Bactericidal effect of ME nanostructures monitored using Dead/Live Baclight in (a) E. coli and (b) S. aureus cultured on hPDMS substrate also , including configurations with microscale features such as LAR HPA and LAR gratings, for a duration of 300 min . . The percentage of dead bacteria was calculated every 10 min from fluorescent stained bacteria images. The profiles indicate that MEnanostructures exhibit greater bactericidal effectiveness against S. aureus compared to E. coli. In the case of the hierarchies, the bactericidal effect of ME nanocones was remarkably earlier but fluctuating over time.

Hence, the hierarchical topographies exhibited greater and more rapid bactericidal efficiency, emphasizing their superior antimicrobial performance. This bactericidal enhancement can be attributed to a “gathering effect” induced by the microtopography, where microscale roughness creates sheltered areas that promote bacterial adhesion, ultimately increasing interaction with the ME bactericidal surface.

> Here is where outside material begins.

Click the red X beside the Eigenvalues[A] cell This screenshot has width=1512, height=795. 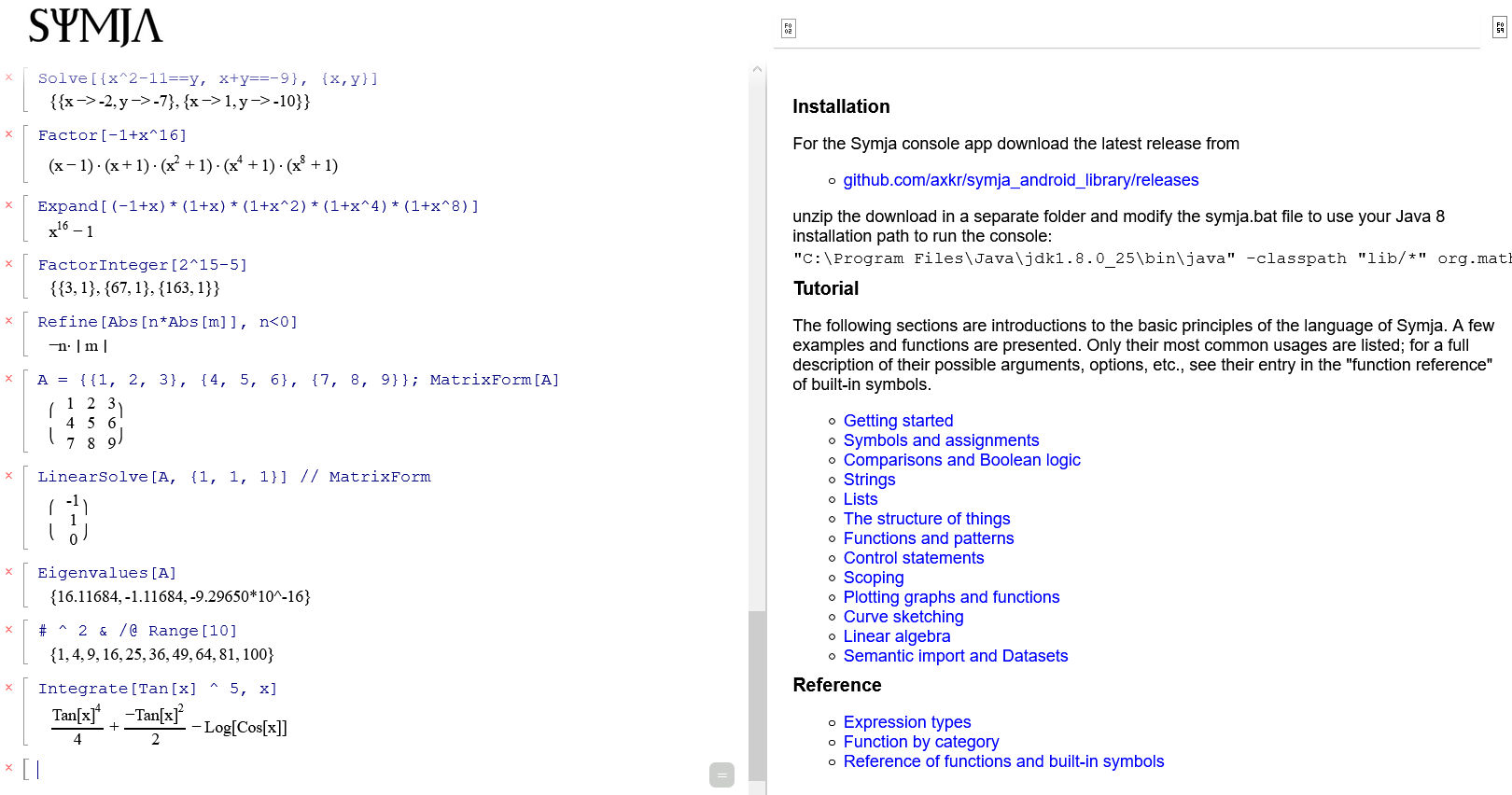9,572
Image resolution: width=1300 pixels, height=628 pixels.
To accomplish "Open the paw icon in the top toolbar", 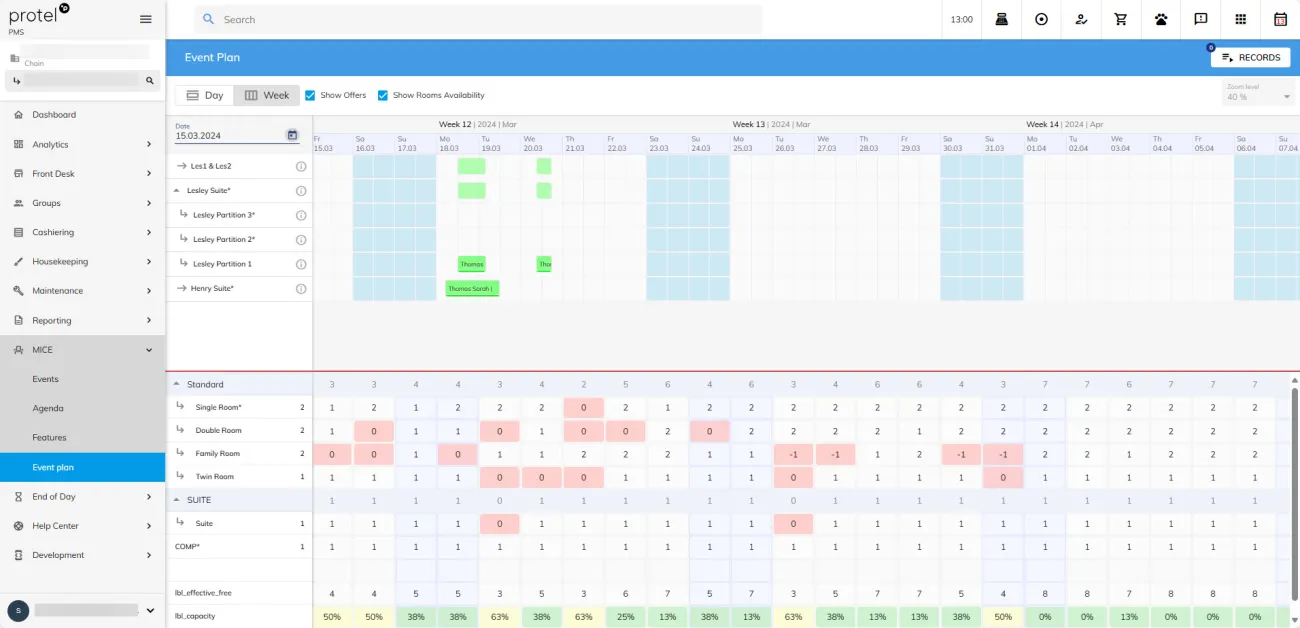I will 1161,19.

Additionally, as shown in the plots in Fig. 9, the hierarchical topography exhibited fluctuating cycles in the percentage of dead bacteria, suggesting that the dead bacteria do not remain attached to the surface, but are gradually released. This continuous turnover supports sustained bactericidal activity of the hierarchical topography. This phenomenon may be linked to a recently described ‘kill-release’ mechanism^91,92,93. Therefore, hierarchical topographies not only improved the bactericidal efficacy but also promote the release of dead bacteria. This prevents the accumulation of bacterial debris on the surface, thereby maintaining sustained bactericidal effectiveness over time.

The bactericidal effect of E. coli on the hierarchical topography compared to the micro topography counterpart (LAR HPA + ME) can be seen in the SEM images of Figure S10. These micrographs show the damage and deformation inflicted on the bacteria attached to the ME patterns on the hierarchy compared to that seen on the flat counterparts.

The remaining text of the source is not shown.